Monsieur le Sénateur-Maire, Mr le 1er Adjoint, Mesdames, Messieurs,

Inspirée par le Grenelle de l’Environnement en 2008, la taxe locale sur la publicité extérieure nous offre un outil réglementaire pour limiter la pollution visuelle, améliorer le paysage urbain et préserver le cadre de vie.

En effet, pour mémoire, la publicité extérieure a de forts impacts écologiques négatifs :

- impact environnemental d’abord sur nos matières premières en voie de d’extinction avec une durée de vie moyenne, pour une affiche papier, d’environ une semaine.

Certains diront qu’on peut recycler. Mais non, en 2016, l’usage du papier recyclé recule, comme en témoigne la fin récente des achats publics de papier recyclé de notre commune ;

- impact ensuite sur l’augmentation de nos consommations d’énergie, quand nous nous engageons par ailleurs à les réduire. Pour donner un ordre d’idée, un grand panneau publicitaire à néons (panneaux déroulants) équivaut à la consommation énergétique annuelle d’une famille entière. Sans parler de l’impact, que je vous laisse imaginer, de l’affichage papier remplacé aujourd’hui par des écrans numériques de toutes tailles…

Nous pourrions aussi détailler l’ensemble des impacts négatifs en termes de sécurité routière, de développement économique et de nuisances sanitaires par l’incitation à la consommation de produits mauvais pour la santé (fast-food, alcool, voiture).

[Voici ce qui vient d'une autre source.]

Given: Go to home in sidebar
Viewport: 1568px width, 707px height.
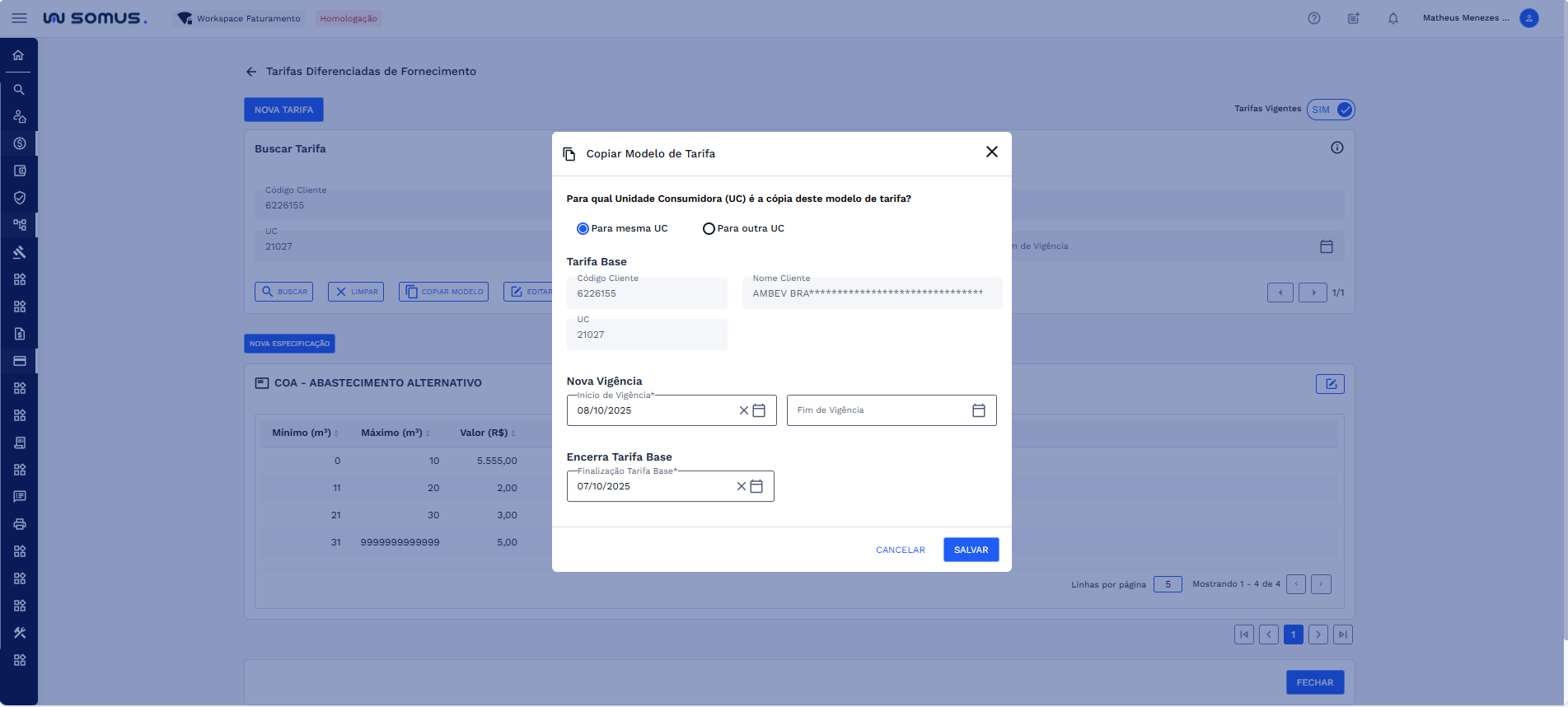Looking at the screenshot, I should 18,55.
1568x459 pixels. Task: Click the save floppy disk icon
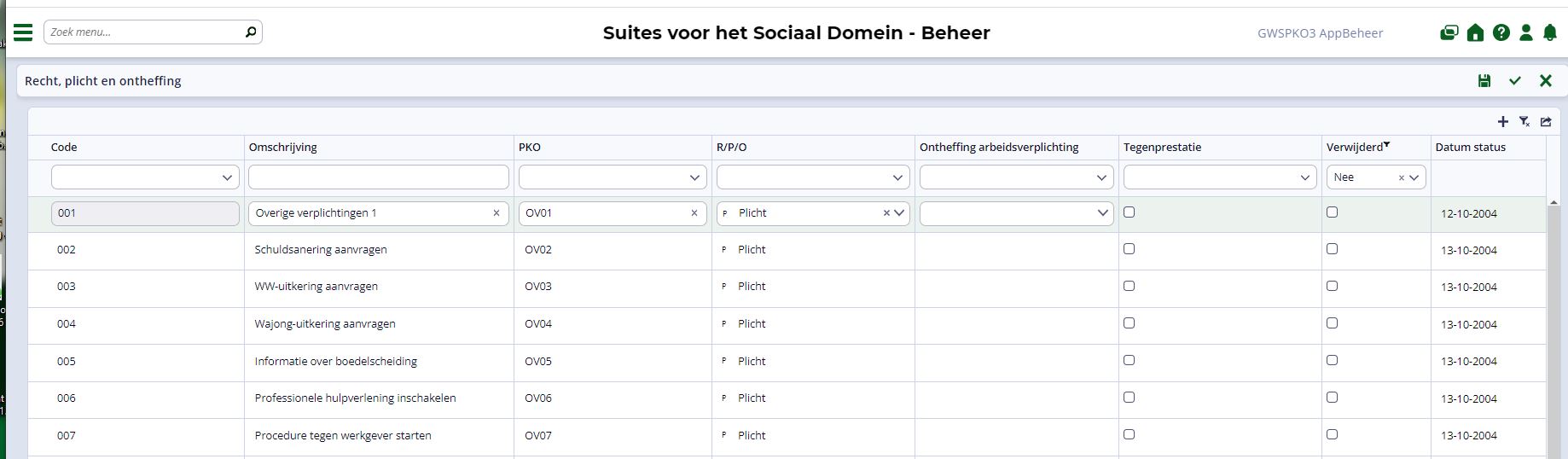click(1484, 81)
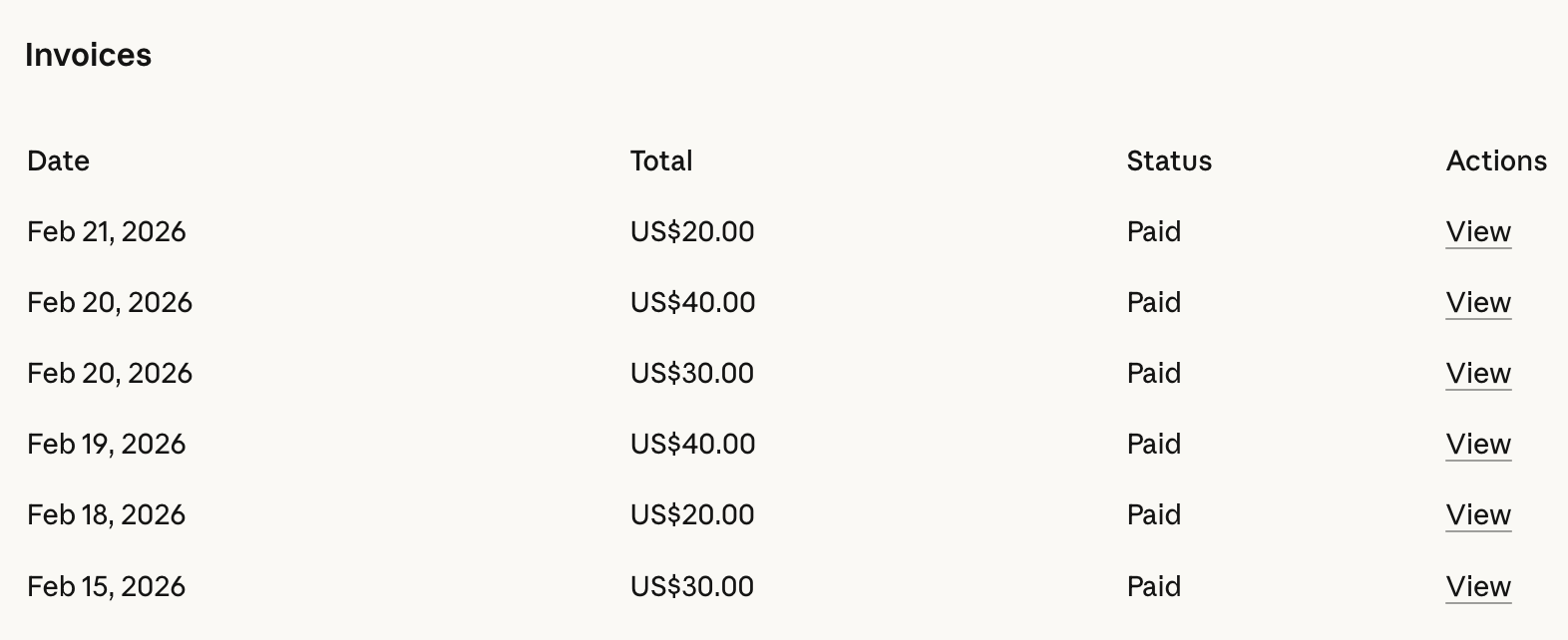Image resolution: width=1568 pixels, height=640 pixels.
Task: Click the Invoices section heading
Action: click(88, 55)
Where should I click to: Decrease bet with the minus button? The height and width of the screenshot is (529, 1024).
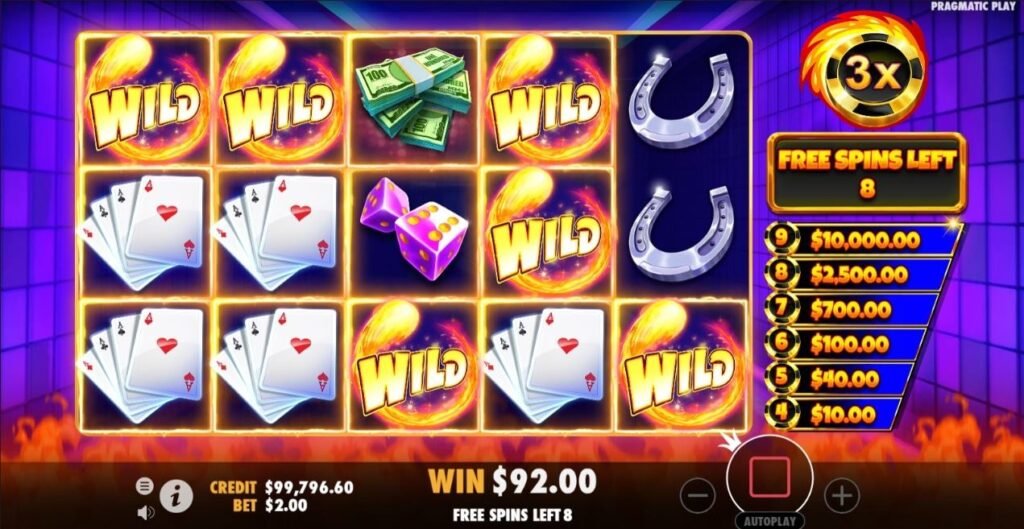tap(697, 497)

Mais elle a surtout un impact majeur sur la structure même de notre cerveau : en effet celui-ci, parce qu’il consomme beaucoup d’énergie pour fonctionner, va privilégier des souvenirs qu’il a mémorisé plutôt que construire une pensée nouvelle. C’est sur ce processus que Patrick Le Lay peut vendre du temps de cerveau disponible, qui favorisera donc la mémorisation des pubs, à nos grandes marques. Ainsi, la perte du libre-arbitre du plus grand nombre fait le bonheur libéral de quelques uns.

Alors, au regard de tous ces impacts négatifs connus et reconnus pour certains par l’instauration d’une loi en 2008, je m’interroge sur le sens profond de votre proposition.

Tout d’abord, je m’interroge sur les tarifs-plafonds présentés dans la délibération puisque ce sont ceux pour les communes / EPCI entre 50 000 et 200 000 habitants. Est-ce à dire que la base de calcul est ici métropolitaine et non communale ? Et si c’est le cas, n’est-ce pas les tarifs plafonds pour les EPCI de + de 200 000 habitants qui devraient être indiqués ?

Dans tous les cas, et que nous soyons soumis à des plafonds inférieurs équivalents ou supérieurs à ceux donnés en exemple, ceux que vous proposez restent bien trop en deçà et ce, depuis 7 ans.

Or, à en croire les recettes générées par la publicité extérieure, il existe des centaines de m2 de dispositifs publicitaires extérieurs dans notre commune.

Aussi, nous regrettons que le levier fiscal proposé par la Loi de 2008 ne soit toujours pas activé.

Plus encore nous déplorons, qu’au lieu de limiter la pollution visuelle, vous proposiez ici de la continuer à la cautionner.

Cette mesure devant être délibérée par notre assemblée avant le 1er juillet, nous ne pouvons vous demander de la retravailler pour nous la re-soumettre lors d’un prochain. C’est pourquoi nous nous abstiendrons cette délibération.